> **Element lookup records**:
==============================

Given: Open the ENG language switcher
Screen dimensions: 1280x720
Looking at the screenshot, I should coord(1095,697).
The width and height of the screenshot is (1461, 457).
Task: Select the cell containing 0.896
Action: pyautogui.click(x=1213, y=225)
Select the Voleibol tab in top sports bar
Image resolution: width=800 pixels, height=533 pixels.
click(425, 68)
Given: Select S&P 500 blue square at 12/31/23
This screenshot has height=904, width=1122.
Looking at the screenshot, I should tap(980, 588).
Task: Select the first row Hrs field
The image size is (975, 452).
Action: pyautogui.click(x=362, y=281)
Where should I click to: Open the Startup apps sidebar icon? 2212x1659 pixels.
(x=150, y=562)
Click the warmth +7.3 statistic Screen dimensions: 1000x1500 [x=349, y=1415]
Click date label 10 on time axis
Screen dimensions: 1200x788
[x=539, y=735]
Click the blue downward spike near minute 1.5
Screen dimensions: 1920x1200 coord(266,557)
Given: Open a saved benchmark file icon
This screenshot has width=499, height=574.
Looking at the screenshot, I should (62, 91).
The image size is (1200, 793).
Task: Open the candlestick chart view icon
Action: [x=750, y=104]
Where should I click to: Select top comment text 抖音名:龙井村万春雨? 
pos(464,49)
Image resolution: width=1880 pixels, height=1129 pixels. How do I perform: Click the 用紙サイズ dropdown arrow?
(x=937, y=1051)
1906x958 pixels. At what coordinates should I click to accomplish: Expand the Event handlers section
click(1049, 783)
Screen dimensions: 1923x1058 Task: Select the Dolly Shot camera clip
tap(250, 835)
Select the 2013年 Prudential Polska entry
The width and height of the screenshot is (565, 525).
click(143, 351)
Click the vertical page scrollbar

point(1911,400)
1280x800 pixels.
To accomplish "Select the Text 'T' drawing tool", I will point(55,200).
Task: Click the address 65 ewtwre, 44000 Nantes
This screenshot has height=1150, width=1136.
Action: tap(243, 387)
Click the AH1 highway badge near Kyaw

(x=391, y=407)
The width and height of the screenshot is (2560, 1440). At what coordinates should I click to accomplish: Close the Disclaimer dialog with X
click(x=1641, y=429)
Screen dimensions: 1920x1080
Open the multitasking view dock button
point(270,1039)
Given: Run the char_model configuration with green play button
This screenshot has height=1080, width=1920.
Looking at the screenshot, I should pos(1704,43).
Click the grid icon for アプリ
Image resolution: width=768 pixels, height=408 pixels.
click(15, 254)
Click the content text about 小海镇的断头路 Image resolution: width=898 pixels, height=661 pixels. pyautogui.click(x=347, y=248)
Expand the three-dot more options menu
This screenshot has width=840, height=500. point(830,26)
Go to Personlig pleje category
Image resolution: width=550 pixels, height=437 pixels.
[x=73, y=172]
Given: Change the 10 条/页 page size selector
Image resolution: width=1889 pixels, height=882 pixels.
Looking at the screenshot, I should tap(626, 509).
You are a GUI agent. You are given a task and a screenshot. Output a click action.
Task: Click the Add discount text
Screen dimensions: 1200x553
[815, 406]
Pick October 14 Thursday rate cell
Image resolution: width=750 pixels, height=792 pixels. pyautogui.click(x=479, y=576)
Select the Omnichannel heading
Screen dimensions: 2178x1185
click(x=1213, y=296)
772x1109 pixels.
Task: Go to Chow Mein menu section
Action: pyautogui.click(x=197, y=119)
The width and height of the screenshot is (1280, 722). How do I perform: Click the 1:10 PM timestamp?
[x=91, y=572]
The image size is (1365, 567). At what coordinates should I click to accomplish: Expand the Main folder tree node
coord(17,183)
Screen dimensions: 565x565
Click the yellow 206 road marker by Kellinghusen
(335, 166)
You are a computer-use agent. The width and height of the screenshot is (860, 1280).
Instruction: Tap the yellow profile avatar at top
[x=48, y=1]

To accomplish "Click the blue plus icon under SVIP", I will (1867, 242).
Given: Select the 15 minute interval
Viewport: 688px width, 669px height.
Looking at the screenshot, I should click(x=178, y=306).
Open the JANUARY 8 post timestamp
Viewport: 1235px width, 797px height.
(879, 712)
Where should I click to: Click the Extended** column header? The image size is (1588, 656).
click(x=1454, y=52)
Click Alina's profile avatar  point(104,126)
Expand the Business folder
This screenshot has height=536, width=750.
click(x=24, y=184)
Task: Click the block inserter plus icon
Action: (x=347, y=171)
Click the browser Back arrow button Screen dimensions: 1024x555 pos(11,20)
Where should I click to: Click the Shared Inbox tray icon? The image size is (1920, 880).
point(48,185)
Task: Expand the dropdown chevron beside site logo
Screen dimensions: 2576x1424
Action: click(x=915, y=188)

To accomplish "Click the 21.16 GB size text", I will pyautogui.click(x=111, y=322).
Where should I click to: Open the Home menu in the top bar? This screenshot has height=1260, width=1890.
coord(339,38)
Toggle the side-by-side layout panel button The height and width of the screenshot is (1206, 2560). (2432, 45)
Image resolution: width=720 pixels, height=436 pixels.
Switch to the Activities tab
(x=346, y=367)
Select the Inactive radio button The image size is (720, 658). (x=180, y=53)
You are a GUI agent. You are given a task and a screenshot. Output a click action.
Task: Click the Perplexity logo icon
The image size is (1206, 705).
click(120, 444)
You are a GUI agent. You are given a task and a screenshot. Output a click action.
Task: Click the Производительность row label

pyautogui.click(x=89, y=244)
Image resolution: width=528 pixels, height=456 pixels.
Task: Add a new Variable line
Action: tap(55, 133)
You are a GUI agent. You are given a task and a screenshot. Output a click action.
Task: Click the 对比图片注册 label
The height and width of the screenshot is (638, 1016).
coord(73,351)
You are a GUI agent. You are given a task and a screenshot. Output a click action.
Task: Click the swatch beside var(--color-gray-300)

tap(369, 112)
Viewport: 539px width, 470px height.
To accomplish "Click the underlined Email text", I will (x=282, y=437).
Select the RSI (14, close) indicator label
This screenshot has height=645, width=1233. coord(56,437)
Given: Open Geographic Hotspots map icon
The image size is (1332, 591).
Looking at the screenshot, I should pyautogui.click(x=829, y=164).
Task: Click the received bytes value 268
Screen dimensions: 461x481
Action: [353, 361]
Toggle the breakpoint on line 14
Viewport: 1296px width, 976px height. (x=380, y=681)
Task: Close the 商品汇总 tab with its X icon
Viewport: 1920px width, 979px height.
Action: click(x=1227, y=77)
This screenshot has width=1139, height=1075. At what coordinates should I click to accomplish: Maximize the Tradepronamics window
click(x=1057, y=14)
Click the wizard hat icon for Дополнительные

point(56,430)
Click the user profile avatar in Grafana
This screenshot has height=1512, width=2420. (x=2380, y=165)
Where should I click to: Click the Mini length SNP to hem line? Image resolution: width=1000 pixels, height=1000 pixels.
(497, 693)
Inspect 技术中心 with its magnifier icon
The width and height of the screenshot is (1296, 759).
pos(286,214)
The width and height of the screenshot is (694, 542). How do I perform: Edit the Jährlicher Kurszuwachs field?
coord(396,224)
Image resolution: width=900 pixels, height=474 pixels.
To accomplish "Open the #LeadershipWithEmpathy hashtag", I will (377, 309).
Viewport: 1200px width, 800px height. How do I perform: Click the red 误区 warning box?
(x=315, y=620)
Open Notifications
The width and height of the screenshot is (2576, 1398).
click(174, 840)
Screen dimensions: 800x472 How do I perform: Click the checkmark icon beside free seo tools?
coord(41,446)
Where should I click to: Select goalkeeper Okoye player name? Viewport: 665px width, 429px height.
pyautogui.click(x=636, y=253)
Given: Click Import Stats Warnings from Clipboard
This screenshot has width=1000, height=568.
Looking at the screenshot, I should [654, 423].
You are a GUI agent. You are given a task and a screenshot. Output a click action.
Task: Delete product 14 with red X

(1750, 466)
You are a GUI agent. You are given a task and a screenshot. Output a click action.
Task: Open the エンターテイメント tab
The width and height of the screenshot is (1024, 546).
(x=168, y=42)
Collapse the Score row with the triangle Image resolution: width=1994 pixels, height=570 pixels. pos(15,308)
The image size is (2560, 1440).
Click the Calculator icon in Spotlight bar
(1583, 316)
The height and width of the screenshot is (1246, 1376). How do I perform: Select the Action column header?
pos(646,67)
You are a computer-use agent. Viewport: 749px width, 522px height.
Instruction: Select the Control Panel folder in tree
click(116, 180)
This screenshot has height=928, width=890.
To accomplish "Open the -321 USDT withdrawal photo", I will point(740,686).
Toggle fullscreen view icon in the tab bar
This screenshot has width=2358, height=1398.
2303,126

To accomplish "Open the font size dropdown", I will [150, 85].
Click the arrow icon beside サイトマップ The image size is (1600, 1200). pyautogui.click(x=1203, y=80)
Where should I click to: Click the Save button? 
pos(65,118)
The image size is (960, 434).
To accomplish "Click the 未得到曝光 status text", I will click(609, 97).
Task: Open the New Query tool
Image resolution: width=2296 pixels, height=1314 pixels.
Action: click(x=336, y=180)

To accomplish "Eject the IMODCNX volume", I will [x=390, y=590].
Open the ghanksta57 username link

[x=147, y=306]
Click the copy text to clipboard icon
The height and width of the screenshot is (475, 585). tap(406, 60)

==============================

Copy out the lines of the records exactly, everything from the line containing "Where should I click to: Select goalkeeper" down to the line containing "Looking at the screenshot, I should [654, 423].", with both of those lines included.

Where should I click to: Select goalkeeper Okoye player name? Viewport: 665px width, 429px height.
pyautogui.click(x=636, y=253)
Given: Click Import Stats Warnings from Clipboard
This screenshot has width=1000, height=568.
Looking at the screenshot, I should [654, 423].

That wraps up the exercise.